覆水盆に返らず−1


長編とは別のカルデア設定
オルタニキ、カストロ×人間不信気味な主



なぜよりにもよって自分が、人類最後のマスターになどなってしまったのだろう。

そんな疑問を繰り返し続けながら、かれこれ4つの特異点を唯斗は修復し、今ではその疑問を改めて思うこともなくなりつつあった。
グランドオーダーが始まって半年以上が経過し、もうすっかり、この異常事態も日常となってしまった。ぼんやりそんなことを思いながら、最後の敵が絶命したのを見届ける。

唯斗の前で黒鍵を消失させながら振り返る、日に焼けた白髪の少年はいつも通りにこりとして報告する。


「これで本日分の訓練は終了です。お疲れ様でした、マスター」

「お疲れ。ありがとな天草」


クラス・ルーラー、天草四郎。実際の聖杯戦争において調停役として現界する特殊なクラスだということは、召喚術の家系として知っていた。
正規の魔術師ではない唯斗だが、単なる数合わせとして招聘されたわけでもない立場であるため、ある程度の知識は有している。

それでも、このカルデアにおける召喚の特殊性は、既存の知識や常識を軽々と上回る。
この天草というサーヴァントだって、過去に受肉した英霊が再度英霊となって召喚されているというイレギュラーもイレギュラーな存在だ。


「礼には及びません。明日は第四特異点の残滓の空間にレイシフトして、再臨素材の確保を行うのでしたね」

「あぁ。また出ずっぱりで悪いけど」

「光栄です」

「嘘つけ」

「おや、信用がないですね」


現在、カルデアに在籍しているサーヴァントの中で最も連れまわしているのが天草だ。
ルーラーというクラスは、大半のクラスに対して有利を取れる。
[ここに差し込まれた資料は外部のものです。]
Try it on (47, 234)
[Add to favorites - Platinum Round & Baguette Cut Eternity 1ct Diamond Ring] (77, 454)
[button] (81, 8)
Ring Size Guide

バーサーカーのように攻撃が通りやすいわけではないものの、相手からの攻撃に耐性が強いため、倒されにくいのだ。

何より、唯斗にとって初めてやってきた高性能霊基の持ち主のハイクラスサーヴァントであるため、頼りきりになっているのである。
特に、職員たちのための食糧などの物資確保、英霊の霊基を拡張する再臨のための触媒素材確保などを目的に、過去の特異点から派生した軽微なひずみのある空間にレイシフトする際には、天草が不可欠だった。

いつも笑顔で引き受けている天草だが、「これだけ周回に連れまわされているのに福利厚生の一つもないのですか」と言いながら、素材の優先順位を自分に優位にさせるくらいのことはしてくる。

面倒だと思っているわけではないだろうが、さすがに「光栄だ」とまではいかないだろうと、唯斗はついジト目を向けてしまう。
天草は苦笑しながら、シミュレーターを終了するコードを起動して演算を終えた。同時に、二人はシミュレーター用コフィンの中で目を覚まし、コフィンを出て息をつく。

この高度なシミュレーターもカルデアの技術の粋を詰め込んだものだが、今はもっぱらマスターの訓練のほか、暴れたりないサーヴァントたちの発散用に使われている。


「…先ほどの話ですが」

「うん?」


すると、天草はコフィンの扉を閉じながら、先ほどの会話の続きを始めた。てっきりあれで終わったと思っていた。


「光栄だ、というのは嘘ではありませんよ。人理を救うための戦いにおいて、最も活躍させてもらえているのですから。並みいる英霊たちの中で、本来、サーヴァントとして現界するはずのなかった天草四郎時貞という英霊が前線に立っている。これは確かに光栄なことでしょう?」

「そっか…じゃあ、14連勤とかでも光栄に思ってくれるか?」

「それとこれとは別です」

「おい」


それならば、このあと2週間に渡って控えている周回地獄で皆勤賞を取ってくれるかと尋ねてみたが、天草はけろりとそうのたまった。
軽くどつくと、天草はくすくすと楽しそうに笑う。

唯斗はそんな会話を、実は不思議に思っている。

母はおらず、父には存在を無視され、世話役の伯母に虐待を受け、挙句父による母を蘇生させる術式の生贄にされかけたような唯斗が、これまで誰かと笑いあったことなどなかった。
魔術師なんて大体そんなもので、正規の魔術師でなくともその家に生まれてしまった以上、唯斗にはこんな笑って話す相手など一人もいなかった。

これからもいないだろうと思っていたし、一緒にいることを光栄だと思ってもらえるような相手など想像もつかなかったのだ。

だから、こうして天草と何気ない会話をできていること自体が、途方もない奇跡のようにすら思っている。
そんな数奇な運命を辿っていることが、不思議でたまらなかった。